Narrated by Umar bin Al Khattab: I heard Hisham bin Hakim bin Hizam reciting Surat-al-Furqan in a way different to that of mine. Allah's Apostle had taught it to me (in a different way). So, I was about to quarrel with him (during the prayer) but I waited till he finished, then I tied his garment round his neck and seized him by it and brought him to Allah's Apostle and said, "I have heard him reciting Surat-al-Furqan in a way different to the way you taught it to me." The Prophet ordered me to release him and asked Hisham to recite it. When he recited it, Allah's Apostle said, "It was revealed in this way." He then asked me to recite it. When I recited it, he said, "It was revealed in this way. The Qur'an has been revealed in seven ahruf, so recite it in the way that is easier for you."
Sahih Al-Bukhari Hadith #3.601
Letting aside Umar's temperament, we see that he is shocked to find out that the Qur'an has been revealed in more ways than one. Indeed, the great Quran teacher Ubay b. Kaab had a similar response to this news, momentarily even doubting the Truth of Islam! (Until Muhammad punched him, that is):
Ubay: “…there occurred in my mind a sort of denial and doubt that did not exist even in the time of Jaahilliyah (before Islaam)! When the Messenger (PBUH) saw how I was affected, he struck my chest, whereupon I started sweating, and felt as though I were looking at Allaah in fear! Then the Prophet (PBUH) said, ‘O Ubay! A message was sent to me to recite the Qur’aan in one harf, but I requested (Allaah) to make things easy on my nation. A second message came that I should recite the Qur’aan in two ahruf, but I again made the same request. I was then ordered to recite the Qur’aan in seven ahruf.’”
Narrated by Muslim.
But what exactly is meant by the term "ahruf"? Let's turn to Muhammad for an answer:
...unfortunately, Muhammad does not elaborate on what the ahruf exactly are.
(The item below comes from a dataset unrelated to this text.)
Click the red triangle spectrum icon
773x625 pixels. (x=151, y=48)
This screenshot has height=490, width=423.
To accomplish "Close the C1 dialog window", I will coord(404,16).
So let's turn to his companions for more details:
...it seems none of his companions shares details on this concept of ahruf, either. If we are to gain any valid, non-speculative information about the ahruf, we should turn to the first three generations of Muslims, known as the salaf:
...as it turns out, no one in the salaf era actually expounded upon the concept of ahruf. Muslim scholars have wrestled with the concept of the seven ahruf for centuries, often concluding that no one knows exactly what they are except Allah!
We must conclude, then, Muhammad essentially said the following: there are seven ways in which the Quran was revealed, and there's no explicit limit to these differences. I posit that this ahruf clause allows so much elasticity for Muslims that they would use it to justify 7 entirely different Qurans if they were to exist! Indeed, we do see Muslims trying to explain the variants in the earliest Quranic manuscripts with this concept.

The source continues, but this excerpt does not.